━━━ SOURCE MATERIAL

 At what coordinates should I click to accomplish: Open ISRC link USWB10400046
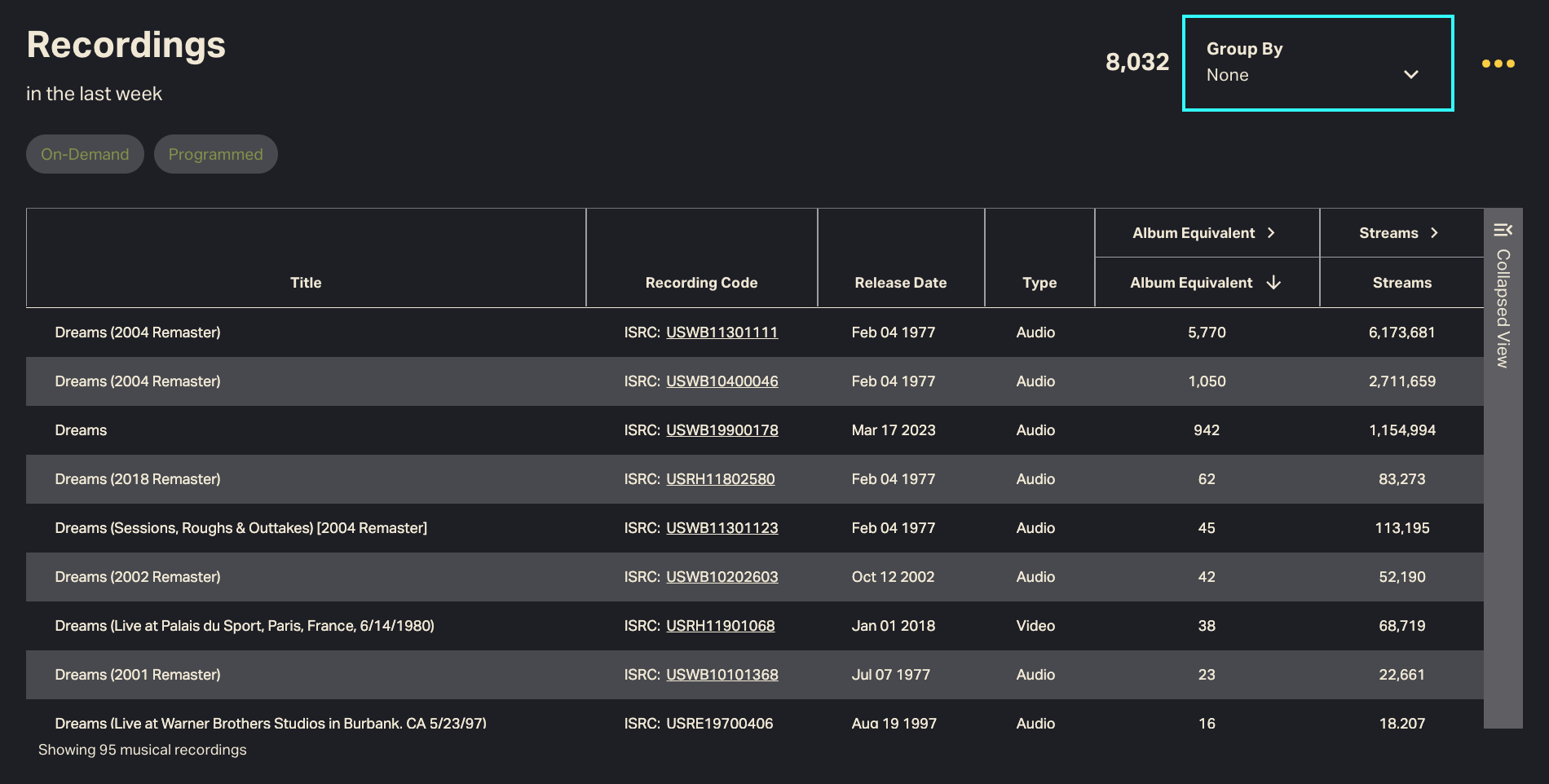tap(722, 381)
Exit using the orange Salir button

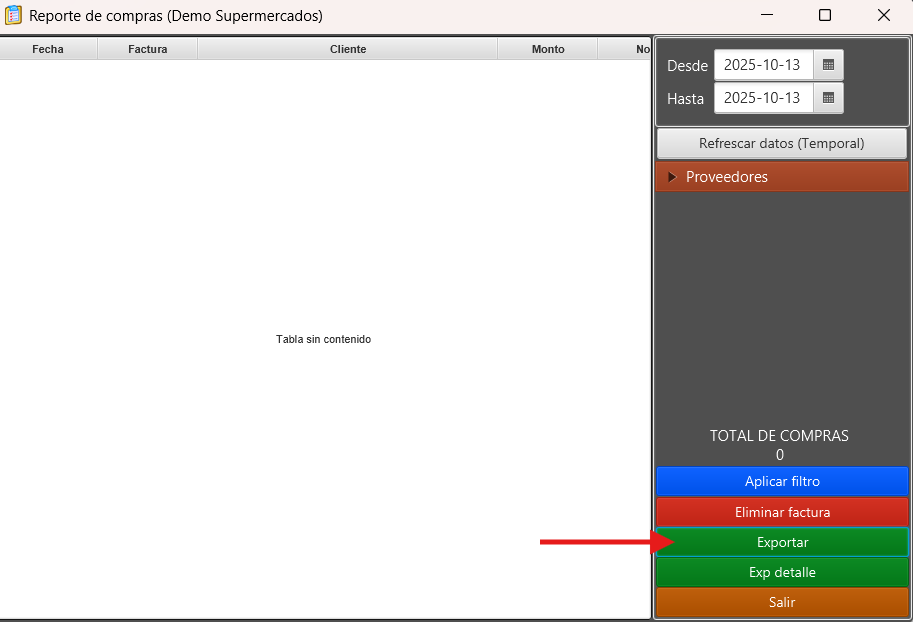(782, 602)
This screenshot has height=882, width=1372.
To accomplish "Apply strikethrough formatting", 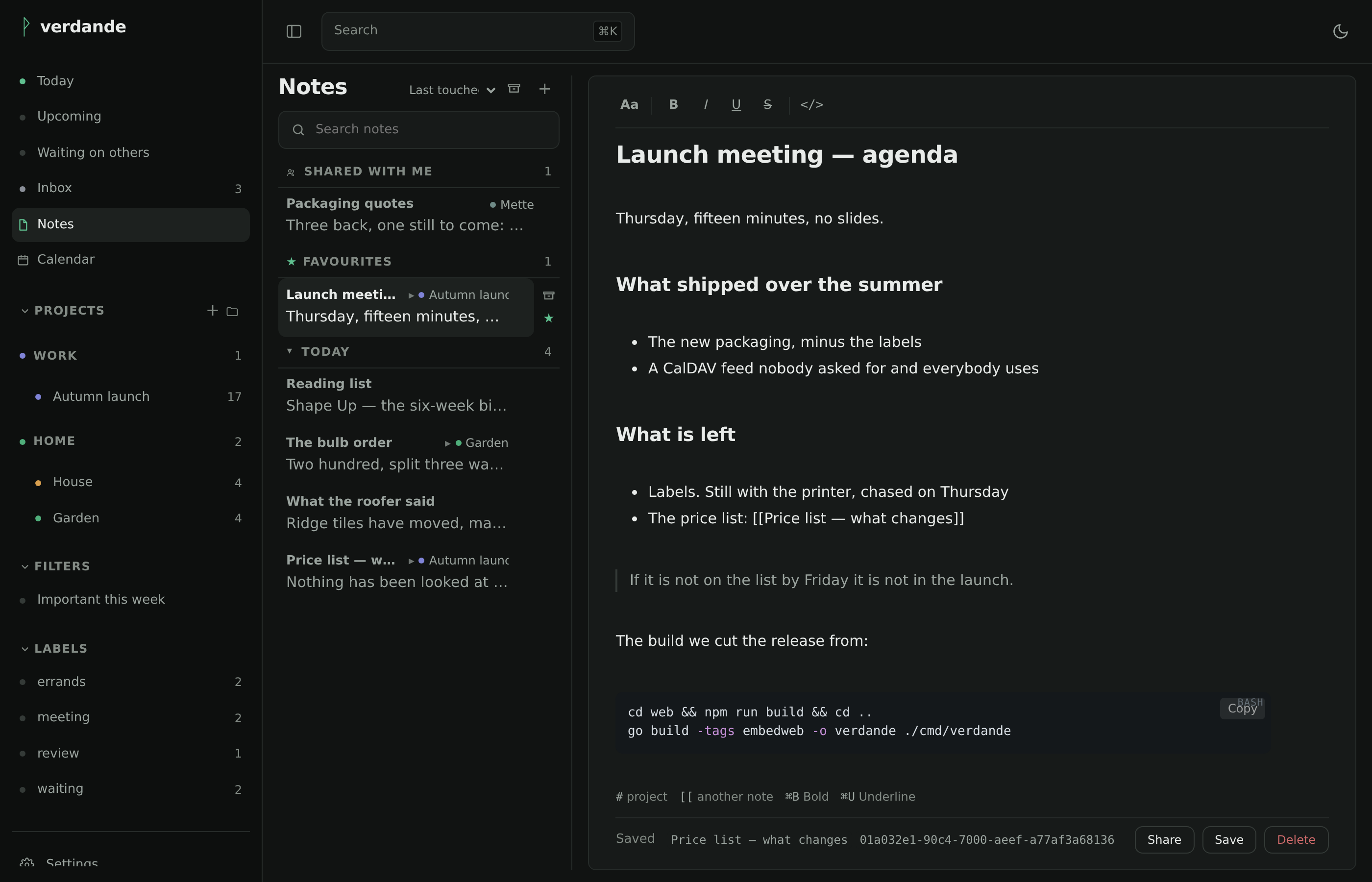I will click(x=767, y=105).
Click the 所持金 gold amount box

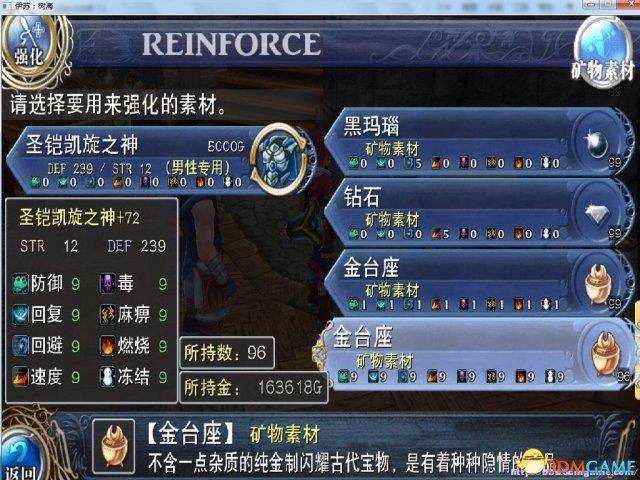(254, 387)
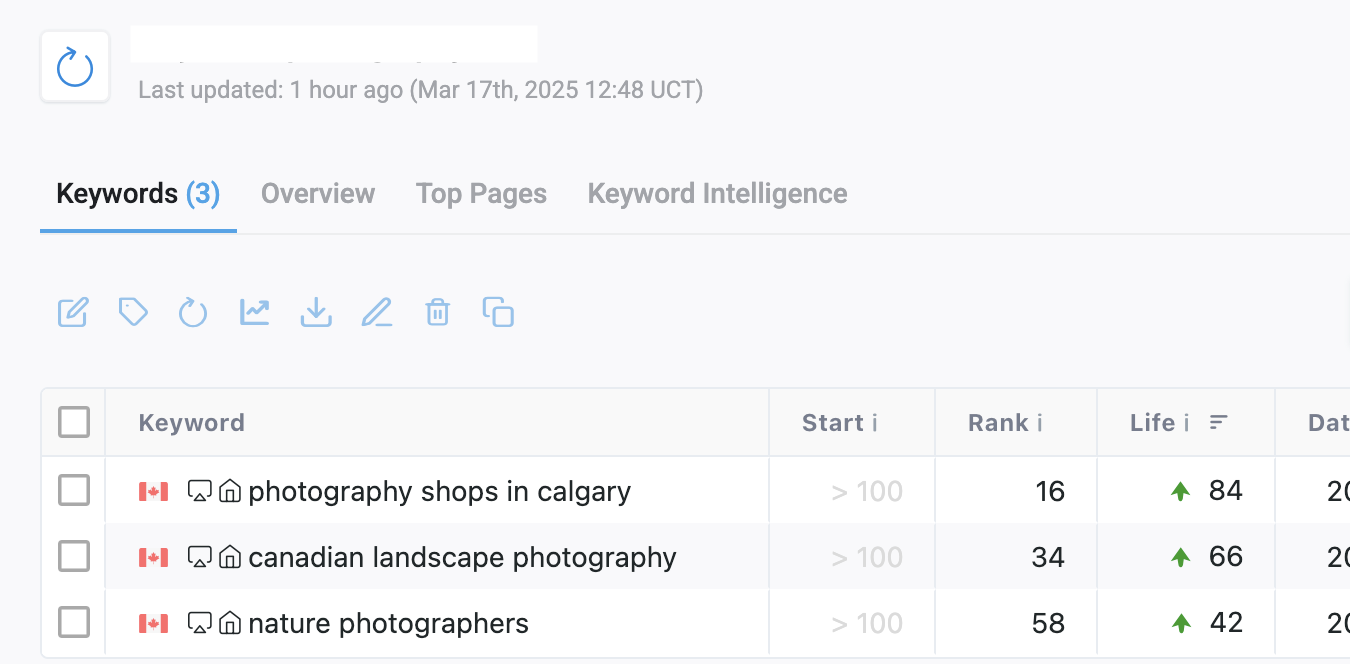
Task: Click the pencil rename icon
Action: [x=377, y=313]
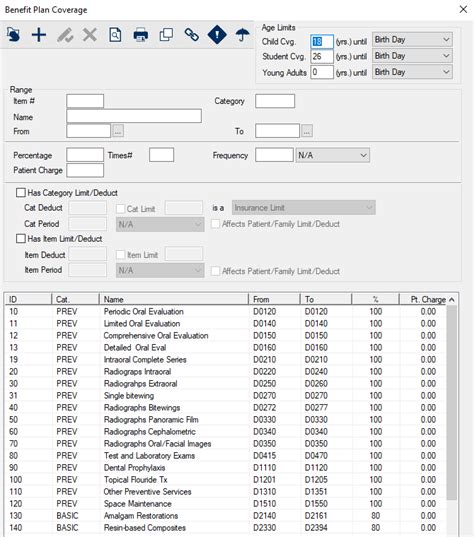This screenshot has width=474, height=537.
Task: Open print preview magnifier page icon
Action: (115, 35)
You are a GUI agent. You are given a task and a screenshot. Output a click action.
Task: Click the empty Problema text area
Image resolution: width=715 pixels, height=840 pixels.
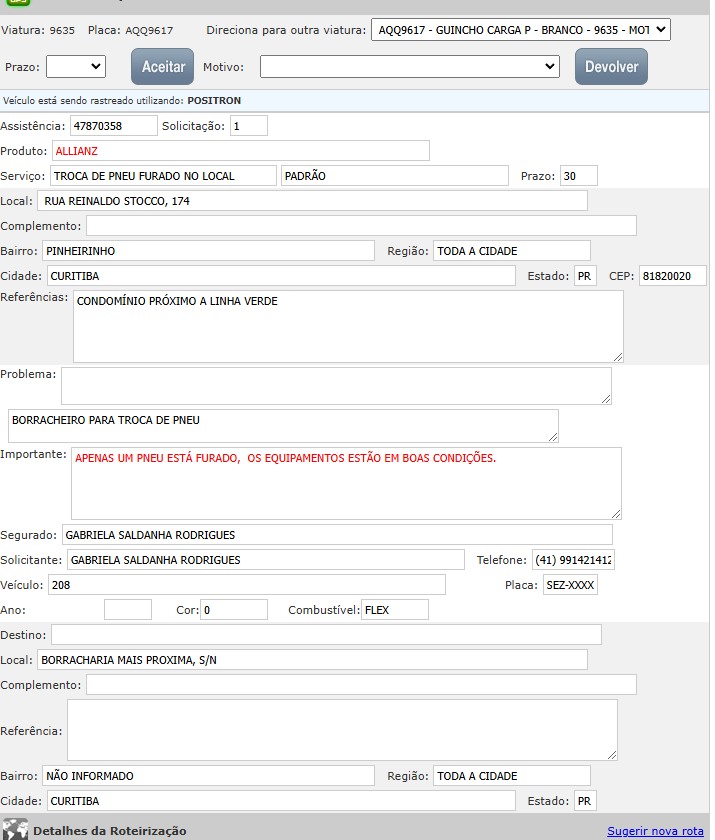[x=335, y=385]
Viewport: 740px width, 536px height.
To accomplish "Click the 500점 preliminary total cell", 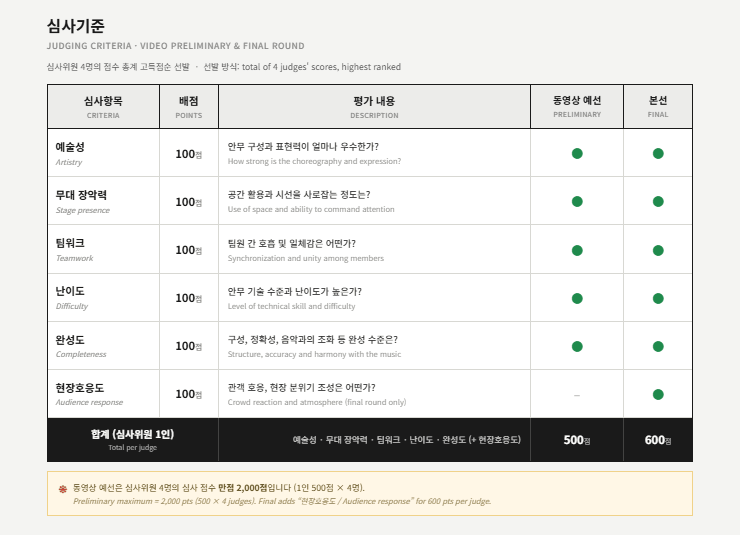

━━━━━━

Please copy exactly the lines from the one containing "You are a GUI" through the last line of the records, both ends included, and leave out any pictures.

You are a GUI agent. You are given a task and a screenshot. Output a click action.
Task: Click the empty Problema text area
Image resolution: width=715 pixels, height=840 pixels.
[x=335, y=385]
Viewport: 740px width, 536px height.
To accomplish "Click the 500점 preliminary total cell", 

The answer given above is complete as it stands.